# Exercise requirements:
Can you rewrite this data with every instance of "Find the location of a particular element" changed to "Locate a specific element" and nothing else altered?

# Supplied data:
____________________

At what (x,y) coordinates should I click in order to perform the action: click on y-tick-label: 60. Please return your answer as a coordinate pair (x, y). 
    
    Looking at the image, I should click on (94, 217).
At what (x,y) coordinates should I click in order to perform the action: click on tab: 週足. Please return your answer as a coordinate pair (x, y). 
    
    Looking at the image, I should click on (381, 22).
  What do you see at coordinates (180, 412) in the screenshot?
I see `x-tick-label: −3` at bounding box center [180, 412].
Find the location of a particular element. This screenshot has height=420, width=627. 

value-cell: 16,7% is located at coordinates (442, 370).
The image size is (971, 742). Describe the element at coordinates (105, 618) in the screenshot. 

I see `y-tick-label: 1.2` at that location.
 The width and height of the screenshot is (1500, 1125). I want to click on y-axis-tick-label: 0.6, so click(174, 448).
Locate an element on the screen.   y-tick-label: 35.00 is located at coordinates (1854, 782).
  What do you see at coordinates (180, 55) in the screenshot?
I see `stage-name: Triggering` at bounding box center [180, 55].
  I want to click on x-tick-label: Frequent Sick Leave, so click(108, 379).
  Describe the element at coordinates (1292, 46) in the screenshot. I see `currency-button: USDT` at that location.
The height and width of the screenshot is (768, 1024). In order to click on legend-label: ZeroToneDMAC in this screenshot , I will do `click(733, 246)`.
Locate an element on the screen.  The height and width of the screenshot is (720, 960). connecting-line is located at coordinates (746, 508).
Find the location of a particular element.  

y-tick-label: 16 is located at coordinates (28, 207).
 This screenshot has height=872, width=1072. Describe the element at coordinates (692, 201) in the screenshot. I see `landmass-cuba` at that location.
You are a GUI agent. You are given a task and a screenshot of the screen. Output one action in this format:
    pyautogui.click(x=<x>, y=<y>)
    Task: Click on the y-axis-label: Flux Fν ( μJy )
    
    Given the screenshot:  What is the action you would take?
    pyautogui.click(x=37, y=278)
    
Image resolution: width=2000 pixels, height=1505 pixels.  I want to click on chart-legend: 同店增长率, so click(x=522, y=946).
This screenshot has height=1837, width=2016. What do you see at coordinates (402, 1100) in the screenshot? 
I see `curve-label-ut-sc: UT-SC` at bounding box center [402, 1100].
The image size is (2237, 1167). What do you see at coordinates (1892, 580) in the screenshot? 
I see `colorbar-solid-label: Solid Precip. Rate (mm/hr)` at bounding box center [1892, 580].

____________________

# Task output:
At what (x,y) coordinates should I click in order to perform the action: click on y-tick-label: 60. Please return your answer as a coordinate pair (x, y). 
    
    Looking at the image, I should click on (94, 217).
At what (x,y) coordinates should I click in order to perform the action: click on tab: 週足. Please return your answer as a coordinate pair (x, y). 
    
    Looking at the image, I should click on (381, 22).
  What do you see at coordinates (180, 412) in the screenshot?
I see `x-tick-label: −3` at bounding box center [180, 412].
Locate a specific element. This screenshot has height=420, width=627. 

value-cell: 16,7% is located at coordinates (442, 370).
The image size is (971, 742). Describe the element at coordinates (105, 618) in the screenshot. 

I see `y-tick-label: 1.2` at that location.
 The width and height of the screenshot is (1500, 1125). I want to click on y-axis-tick-label: 0.6, so click(174, 448).
Locate an element on the screen.   y-tick-label: 35.00 is located at coordinates (1854, 782).
  What do you see at coordinates (180, 55) in the screenshot?
I see `stage-name: Triggering` at bounding box center [180, 55].
  I want to click on x-tick-label: Frequent Sick Leave, so click(108, 379).
  Describe the element at coordinates (1292, 46) in the screenshot. I see `currency-button: USDT` at that location.
The height and width of the screenshot is (768, 1024). In order to click on legend-label: ZeroToneDMAC in this screenshot , I will do `click(733, 246)`.
Locate an element on the screen.  The height and width of the screenshot is (720, 960). connecting-line is located at coordinates (746, 508).
Locate a specific element.  

y-tick-label: 16 is located at coordinates (28, 207).
 This screenshot has height=872, width=1072. Describe the element at coordinates (692, 201) in the screenshot. I see `landmass-cuba` at that location.
You are a GUI agent. You are given a task and a screenshot of the screen. Output one action in this format:
    pyautogui.click(x=<x>, y=<y>)
    Task: Click on the y-axis-label: Flux Fν ( μJy )
    
    Given the screenshot:  What is the action you would take?
    pyautogui.click(x=37, y=278)
    
Image resolution: width=2000 pixels, height=1505 pixels.  I want to click on chart-legend: 同店增长率, so click(x=522, y=946).
This screenshot has height=1837, width=2016. What do you see at coordinates (402, 1100) in the screenshot? 
I see `curve-label-ut-sc: UT-SC` at bounding box center [402, 1100].
The image size is (2237, 1167). What do you see at coordinates (1892, 580) in the screenshot? 
I see `colorbar-solid-label: Solid Precip. Rate (mm/hr)` at bounding box center [1892, 580].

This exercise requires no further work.